31 July 2011

Software Frameworks: Resistance isn’t Futile

As I have previously discussed, in my opinion there are three main framework components that can be described succinctly as, libraries, rules, and templates. It is the library component that I wanted to talk about here, perhaps in a context that might be seen as more evidence in support of frameworks in certain cases. Now to recap, building a framework does not make sense for all projects, the two main scenarios that I have seen that are extremely conducive to it are an organization with multiple similar projects with similar problem domains. The second case is a medium to large project with a lot of commonality that would favor reusability across the project. One of my complaints about the Framework debate is that it is debated as a black and white argument. Either frameworks are absolutely required or the worst thing you can do. Now I am sure that many developers can anecdotally cite either side of this argument, which is what I feel really drives this debate and there is no doubt that I do this as well, but the goal, in my opinion, is to step back and look at this problem from a bigger perspective.

One place that I have found some interesting perspective is in a paper by Todd L. Veldhuizen titled: "Software Libraries and Their Reuse:Entropy, Kolmogorov Complexity, and Zipf’s Law", there is a slide version here, now a word of caution this paper is very math intensive, but it should be possible to read it and gain some insights without understanding the math, for example in the paper he states the following:

A common theme in the software reuse literature is that if we can only get the right environment in place— the right tools, the right generalizations, economic incentives, a "culture of reuse" — then reuse of software will soar, with consequent improvements in productivity and software quality. The analysis developed in this paper paints a different picture: the extent to which software reuse can occur is an intrinsic property of a problem domain, and better tools and culture can have only marginal impact on reuse rates if the domain is inherently resistant to reuse.

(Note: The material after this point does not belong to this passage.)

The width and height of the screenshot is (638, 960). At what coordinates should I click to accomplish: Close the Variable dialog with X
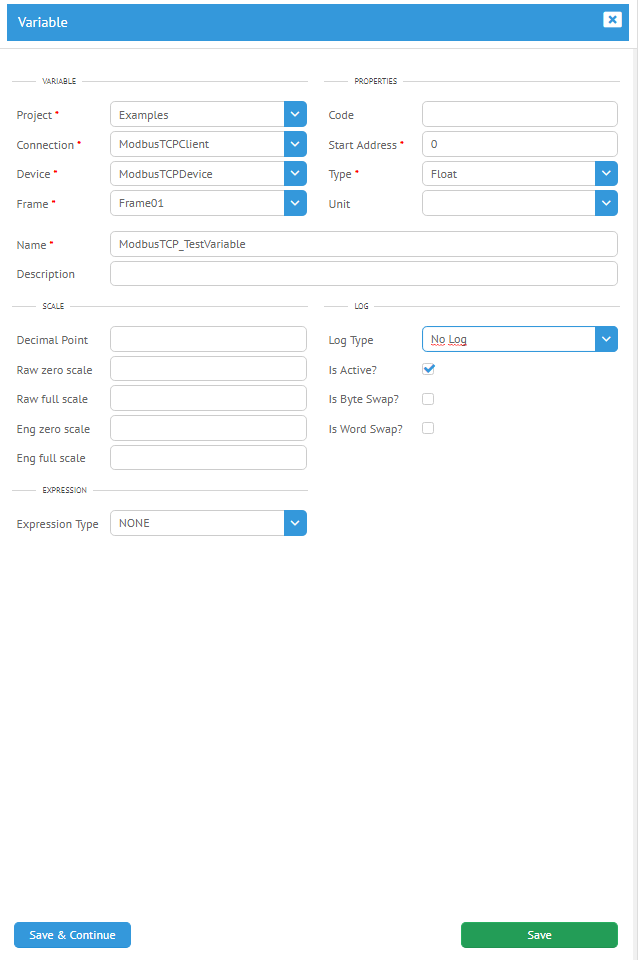click(612, 20)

I think this is a good observation, many projects that I have worked on have exhibited characteristics that are favorable to reuse, but I have read a number of counter arguments especially by people in fast paced startups where the flux of the system evolution is potentially resistant to reusability, actually in this case it’s probably the SDLC, not necessarily the problem domain that is resistant. Also I would suspect the probability of reuse is in part inversely proportional to system size, so for small systems it’s less likely or at least will have a smaller set of reusable components, so an investment in reuse may not be seen as justified.

Another interesting observation from the paper is:

Under reasonable assumptions we prove that no finite library can be complete: there are always more components we can add to the library that will allow us increase reuse and make programs shorter. To make this work we need to settle a subtle interplay between the Kolmogorov complexity notion of compressibility (there is a shorter program doing the same thing) and the information theoretic notion of compressibility (low entropy over an ensemble of programs).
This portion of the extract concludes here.